I attended a talk given by Chris Guillebeau this week. He's an author of several best-selling books and he's famous for being in all 193 countries in our wonderful world.
And he had a good message. He was a decent speaker.
I am also a decent speaker. I'm perhaps better than this world-traveling person with billions more followers on social media and many more (published) books than me.
And I say this because I know my accomplishments as a speaker. And I've accomplished being a speaker because I first had the idea that I COULD be. I took that idea or concept or dream and I've done whatever it takes for the past 20 years to make it REAL. Because I didn't want to die wondering if my dream could come true.
Chris spoke about this in his talk. He mentioned the fear of regret being a major motivator for change. Most people fall into one of two categories: intrinsically or extrinsically motivated. You either change because you WANT to or because someone or something MAKES you change. People who motivate themselves often see higher success rates over longer periods of time. But not always. Chris said the people who inspired him most were folks who had things pretty good and changed something when they didn't really need to.
I instantly got chills. And I thought about my transition. It, like many changes I've made, wasn't really necessary. I could have coasted through my life the way I had been. I mean, I had it pretty good. I had my own business. I had a relationship that looked great to onlookers and on social media, the truest of truths. I had a good haircut, good skin, decent mental and physical fitness.
Why bother messing with that? Why go the extra mile? Why reach beyond what was familiar?
The answer came to me when an internal conflict arose and the discomfort grew unbearable.

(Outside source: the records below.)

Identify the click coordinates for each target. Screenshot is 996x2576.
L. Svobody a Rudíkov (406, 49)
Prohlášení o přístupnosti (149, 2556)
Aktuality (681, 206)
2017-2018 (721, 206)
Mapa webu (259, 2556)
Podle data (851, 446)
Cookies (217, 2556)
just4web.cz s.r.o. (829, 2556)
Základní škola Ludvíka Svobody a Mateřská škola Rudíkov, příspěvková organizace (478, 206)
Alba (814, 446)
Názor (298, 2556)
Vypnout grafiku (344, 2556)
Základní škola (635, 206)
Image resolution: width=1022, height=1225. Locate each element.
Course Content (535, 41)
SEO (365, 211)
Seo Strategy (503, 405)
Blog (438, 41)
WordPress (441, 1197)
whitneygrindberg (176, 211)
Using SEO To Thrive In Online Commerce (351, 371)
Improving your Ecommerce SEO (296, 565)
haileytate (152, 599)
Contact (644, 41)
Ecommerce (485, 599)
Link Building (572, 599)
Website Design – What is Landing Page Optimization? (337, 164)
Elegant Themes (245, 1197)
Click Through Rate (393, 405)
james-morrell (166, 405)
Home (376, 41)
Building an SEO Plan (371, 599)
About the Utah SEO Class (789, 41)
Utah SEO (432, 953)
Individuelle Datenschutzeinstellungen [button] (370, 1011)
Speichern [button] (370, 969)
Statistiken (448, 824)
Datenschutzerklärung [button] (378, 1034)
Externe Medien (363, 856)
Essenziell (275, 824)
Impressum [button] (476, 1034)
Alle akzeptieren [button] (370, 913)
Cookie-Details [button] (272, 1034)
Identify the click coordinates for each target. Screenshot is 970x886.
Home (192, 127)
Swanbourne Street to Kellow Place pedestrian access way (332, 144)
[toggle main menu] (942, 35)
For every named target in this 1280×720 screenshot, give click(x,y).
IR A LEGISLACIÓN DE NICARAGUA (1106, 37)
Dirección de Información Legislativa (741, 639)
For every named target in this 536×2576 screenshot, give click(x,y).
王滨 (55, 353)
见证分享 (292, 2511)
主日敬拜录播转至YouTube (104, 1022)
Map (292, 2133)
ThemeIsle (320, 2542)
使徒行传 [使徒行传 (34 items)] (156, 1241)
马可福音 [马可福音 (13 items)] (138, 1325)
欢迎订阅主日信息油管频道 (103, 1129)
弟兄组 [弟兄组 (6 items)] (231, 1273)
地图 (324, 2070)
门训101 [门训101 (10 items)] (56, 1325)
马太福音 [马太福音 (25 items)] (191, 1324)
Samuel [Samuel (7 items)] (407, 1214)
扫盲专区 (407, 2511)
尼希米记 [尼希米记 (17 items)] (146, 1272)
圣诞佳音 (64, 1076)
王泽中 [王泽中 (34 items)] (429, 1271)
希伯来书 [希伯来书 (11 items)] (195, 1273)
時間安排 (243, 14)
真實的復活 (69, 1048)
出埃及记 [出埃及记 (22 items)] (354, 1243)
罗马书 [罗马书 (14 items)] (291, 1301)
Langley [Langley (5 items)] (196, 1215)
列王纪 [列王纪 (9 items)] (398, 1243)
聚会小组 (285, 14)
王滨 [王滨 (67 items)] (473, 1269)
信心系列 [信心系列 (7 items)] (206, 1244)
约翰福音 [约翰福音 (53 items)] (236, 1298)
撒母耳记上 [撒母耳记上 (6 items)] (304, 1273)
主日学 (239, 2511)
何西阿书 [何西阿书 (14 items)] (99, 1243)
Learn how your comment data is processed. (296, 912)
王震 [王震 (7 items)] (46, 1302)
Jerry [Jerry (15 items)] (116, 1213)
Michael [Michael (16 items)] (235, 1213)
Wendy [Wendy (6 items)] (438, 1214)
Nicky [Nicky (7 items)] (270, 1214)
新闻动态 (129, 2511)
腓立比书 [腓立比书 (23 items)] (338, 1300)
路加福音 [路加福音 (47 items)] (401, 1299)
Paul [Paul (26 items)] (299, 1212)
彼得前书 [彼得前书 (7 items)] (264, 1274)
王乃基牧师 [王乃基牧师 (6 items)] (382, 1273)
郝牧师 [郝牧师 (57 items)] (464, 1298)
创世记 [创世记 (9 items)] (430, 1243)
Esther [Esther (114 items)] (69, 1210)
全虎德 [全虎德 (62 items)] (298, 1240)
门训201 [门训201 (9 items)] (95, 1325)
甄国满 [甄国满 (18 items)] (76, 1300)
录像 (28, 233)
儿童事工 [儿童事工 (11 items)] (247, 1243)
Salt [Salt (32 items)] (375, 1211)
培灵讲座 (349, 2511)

I chose to change when the possibility emerged from my consciousness and I got present to the fear of regret. If life is this good now, what if it would only get better? What if there is something else possible for me on the other side of this change?
I couldn't allow myself to die wondering.
The fear of regret was bigger and louder and stronger than any fears I had to stay the same.
We all have one shot here, as far as we know. Although, if we get another shot, I want to come back as an elephant because they are magical things. We have a certain amount of time and any moment we spend not happy is a darn shame. We often are the source of our own suffering, which the Buddha taught. We can turn it on and off like a switch, but we need tools to access that switch. Tools like good nutrition, self-awareness, exercise, and nurturing relationships that also challenge us to grow. Sometimes choosing these tools is the biggest source of struggle and fear. We live with a longing to thrive but lean back from the hard work of transformation.
We do this until one day the deep fear of regret surges through us. When we realize the big clock is ticking and the time we have is precious beyond measure. And we powerfully choose to do whatever it takes to go beyond all fear and experience what's waiting for us beyond our comfort zones.
Where there is all possibility and potential and no regrets.